YOUR INSTRUCTIONS
Format the lines from the first one down through the line holding "tap(1006, 570)", inclusive, as a numbered list, and leave out the blank lines.

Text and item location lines
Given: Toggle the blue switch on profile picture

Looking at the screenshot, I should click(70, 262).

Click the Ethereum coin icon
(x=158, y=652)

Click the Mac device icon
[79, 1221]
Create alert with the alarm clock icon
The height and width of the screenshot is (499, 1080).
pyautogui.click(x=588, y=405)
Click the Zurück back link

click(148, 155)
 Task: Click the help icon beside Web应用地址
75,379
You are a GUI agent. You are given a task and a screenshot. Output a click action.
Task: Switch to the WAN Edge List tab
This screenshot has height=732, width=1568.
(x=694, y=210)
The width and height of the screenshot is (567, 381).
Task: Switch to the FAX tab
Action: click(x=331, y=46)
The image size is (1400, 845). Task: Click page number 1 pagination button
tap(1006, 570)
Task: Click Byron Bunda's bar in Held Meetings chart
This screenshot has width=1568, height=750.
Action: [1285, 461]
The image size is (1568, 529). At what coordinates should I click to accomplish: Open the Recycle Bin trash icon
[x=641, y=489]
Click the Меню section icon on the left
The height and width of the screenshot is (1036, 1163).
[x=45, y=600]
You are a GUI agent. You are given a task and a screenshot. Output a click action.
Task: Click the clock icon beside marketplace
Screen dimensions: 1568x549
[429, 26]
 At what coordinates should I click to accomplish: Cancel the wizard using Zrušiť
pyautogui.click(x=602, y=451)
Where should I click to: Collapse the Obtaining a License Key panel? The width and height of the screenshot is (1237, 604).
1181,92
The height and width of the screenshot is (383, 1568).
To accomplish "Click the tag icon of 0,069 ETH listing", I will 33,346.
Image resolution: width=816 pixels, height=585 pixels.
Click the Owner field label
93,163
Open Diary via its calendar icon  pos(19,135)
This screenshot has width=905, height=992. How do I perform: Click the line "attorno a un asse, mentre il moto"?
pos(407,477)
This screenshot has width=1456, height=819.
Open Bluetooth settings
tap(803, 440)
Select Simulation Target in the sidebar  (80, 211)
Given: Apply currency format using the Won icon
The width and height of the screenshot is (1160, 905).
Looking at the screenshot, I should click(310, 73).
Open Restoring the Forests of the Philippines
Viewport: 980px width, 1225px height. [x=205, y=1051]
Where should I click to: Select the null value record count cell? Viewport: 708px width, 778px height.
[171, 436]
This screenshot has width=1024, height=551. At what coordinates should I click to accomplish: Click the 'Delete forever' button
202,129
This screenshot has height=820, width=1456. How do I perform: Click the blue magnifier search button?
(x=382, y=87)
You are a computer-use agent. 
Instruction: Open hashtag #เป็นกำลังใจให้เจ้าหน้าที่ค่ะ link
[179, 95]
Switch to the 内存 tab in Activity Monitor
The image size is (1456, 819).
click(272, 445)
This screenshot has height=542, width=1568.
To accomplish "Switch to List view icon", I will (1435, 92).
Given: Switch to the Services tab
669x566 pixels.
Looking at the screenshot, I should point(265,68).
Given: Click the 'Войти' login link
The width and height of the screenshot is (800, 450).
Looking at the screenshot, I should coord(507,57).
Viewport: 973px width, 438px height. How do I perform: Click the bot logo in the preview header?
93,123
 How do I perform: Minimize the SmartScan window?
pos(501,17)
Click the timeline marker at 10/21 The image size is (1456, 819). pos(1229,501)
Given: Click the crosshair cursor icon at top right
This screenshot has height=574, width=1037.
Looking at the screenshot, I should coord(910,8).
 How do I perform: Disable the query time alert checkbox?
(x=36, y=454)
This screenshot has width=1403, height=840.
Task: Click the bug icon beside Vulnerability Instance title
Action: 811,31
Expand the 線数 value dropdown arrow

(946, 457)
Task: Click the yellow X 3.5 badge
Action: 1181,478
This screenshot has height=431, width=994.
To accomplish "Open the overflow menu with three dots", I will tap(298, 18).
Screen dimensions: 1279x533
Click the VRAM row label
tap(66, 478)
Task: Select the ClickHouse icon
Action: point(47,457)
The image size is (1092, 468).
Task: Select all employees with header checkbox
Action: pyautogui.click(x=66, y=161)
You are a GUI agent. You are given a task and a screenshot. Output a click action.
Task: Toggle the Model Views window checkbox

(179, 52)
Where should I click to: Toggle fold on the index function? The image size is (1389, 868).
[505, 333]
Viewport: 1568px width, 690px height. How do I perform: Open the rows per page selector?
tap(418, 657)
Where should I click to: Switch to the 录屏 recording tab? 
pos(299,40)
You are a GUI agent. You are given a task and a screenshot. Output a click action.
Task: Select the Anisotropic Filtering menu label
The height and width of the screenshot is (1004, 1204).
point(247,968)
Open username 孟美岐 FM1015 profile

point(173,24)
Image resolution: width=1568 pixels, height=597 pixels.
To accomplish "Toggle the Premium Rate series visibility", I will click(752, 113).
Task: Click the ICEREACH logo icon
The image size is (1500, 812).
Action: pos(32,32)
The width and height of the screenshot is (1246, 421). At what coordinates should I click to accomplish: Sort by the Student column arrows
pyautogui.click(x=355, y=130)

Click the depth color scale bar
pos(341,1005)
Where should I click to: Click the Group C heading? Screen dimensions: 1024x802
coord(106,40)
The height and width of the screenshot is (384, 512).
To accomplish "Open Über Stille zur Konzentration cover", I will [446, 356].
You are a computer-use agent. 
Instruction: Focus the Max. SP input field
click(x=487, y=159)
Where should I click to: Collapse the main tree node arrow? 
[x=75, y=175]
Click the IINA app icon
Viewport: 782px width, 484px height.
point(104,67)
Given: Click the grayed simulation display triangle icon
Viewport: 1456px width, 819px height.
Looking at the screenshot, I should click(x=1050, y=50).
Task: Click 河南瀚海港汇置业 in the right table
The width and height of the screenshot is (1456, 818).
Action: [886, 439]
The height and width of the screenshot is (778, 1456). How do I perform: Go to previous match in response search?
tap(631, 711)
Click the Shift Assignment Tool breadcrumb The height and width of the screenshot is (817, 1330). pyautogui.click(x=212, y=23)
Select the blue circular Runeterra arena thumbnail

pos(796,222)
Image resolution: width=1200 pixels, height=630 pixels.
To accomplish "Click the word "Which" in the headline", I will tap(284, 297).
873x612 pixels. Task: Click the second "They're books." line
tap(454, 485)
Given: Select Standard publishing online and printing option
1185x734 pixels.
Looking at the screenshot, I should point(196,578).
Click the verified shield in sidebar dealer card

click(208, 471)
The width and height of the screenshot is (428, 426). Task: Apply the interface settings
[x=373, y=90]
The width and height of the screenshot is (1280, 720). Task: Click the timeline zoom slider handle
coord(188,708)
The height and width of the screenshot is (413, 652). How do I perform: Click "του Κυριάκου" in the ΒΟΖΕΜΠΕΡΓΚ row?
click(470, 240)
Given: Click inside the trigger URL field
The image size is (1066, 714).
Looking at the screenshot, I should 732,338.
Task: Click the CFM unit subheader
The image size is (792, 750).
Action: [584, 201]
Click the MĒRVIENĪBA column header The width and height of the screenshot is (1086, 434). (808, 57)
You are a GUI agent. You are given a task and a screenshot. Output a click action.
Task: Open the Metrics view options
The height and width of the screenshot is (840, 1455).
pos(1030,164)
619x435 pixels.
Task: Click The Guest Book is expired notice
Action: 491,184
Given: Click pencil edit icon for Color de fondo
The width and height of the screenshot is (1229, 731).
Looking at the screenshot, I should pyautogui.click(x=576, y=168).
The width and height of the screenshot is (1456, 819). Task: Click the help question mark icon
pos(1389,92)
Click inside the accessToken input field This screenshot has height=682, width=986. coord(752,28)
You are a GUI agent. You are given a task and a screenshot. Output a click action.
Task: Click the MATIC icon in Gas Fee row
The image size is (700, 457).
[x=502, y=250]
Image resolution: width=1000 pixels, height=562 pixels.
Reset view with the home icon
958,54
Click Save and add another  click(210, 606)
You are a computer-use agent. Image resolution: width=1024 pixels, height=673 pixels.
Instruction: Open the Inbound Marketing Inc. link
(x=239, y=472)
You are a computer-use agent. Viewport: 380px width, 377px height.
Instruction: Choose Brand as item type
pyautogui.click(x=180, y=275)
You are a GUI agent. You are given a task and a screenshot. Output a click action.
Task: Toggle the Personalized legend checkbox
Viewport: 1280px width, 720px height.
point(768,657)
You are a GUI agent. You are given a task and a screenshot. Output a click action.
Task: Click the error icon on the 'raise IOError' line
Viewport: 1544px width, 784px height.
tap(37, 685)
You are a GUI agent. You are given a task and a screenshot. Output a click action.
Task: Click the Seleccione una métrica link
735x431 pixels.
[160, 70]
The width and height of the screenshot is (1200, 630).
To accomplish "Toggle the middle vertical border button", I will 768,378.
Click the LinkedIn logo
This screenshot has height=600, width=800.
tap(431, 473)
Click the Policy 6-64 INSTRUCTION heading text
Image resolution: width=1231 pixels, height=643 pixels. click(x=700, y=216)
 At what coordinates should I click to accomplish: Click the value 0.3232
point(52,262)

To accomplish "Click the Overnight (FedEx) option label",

RESULT OF THE EXERCISE
1. Given: Toggle the blue switch on profile picture
2. Looking at the screenshot, I should click(70, 262).
3. Click the Ethereum coin icon
4. (x=158, y=652)
5. Click the Mac device icon
6. [79, 1221]
7. Create alert with the alarm clock icon
8. The height and width of the screenshot is (499, 1080).
9. pyautogui.click(x=588, y=405)
10. Click the Zurück back link
11. click(148, 155)
12.  Task: Click the help icon beside Web应用地址
13. 75,379
14. You are a GUI agent. You are given a task and a screenshot. Output a click action.
15. Task: Switch to the WAN Edge List tab
16. This screenshot has height=732, width=1568.
17. (x=694, y=210)
18. The width and height of the screenshot is (567, 381).
19. Task: Switch to the FAX tab
20. Action: click(x=331, y=46)
21. The image size is (1400, 845). Task: Click page number 1 pagination button
22. tap(1006, 570)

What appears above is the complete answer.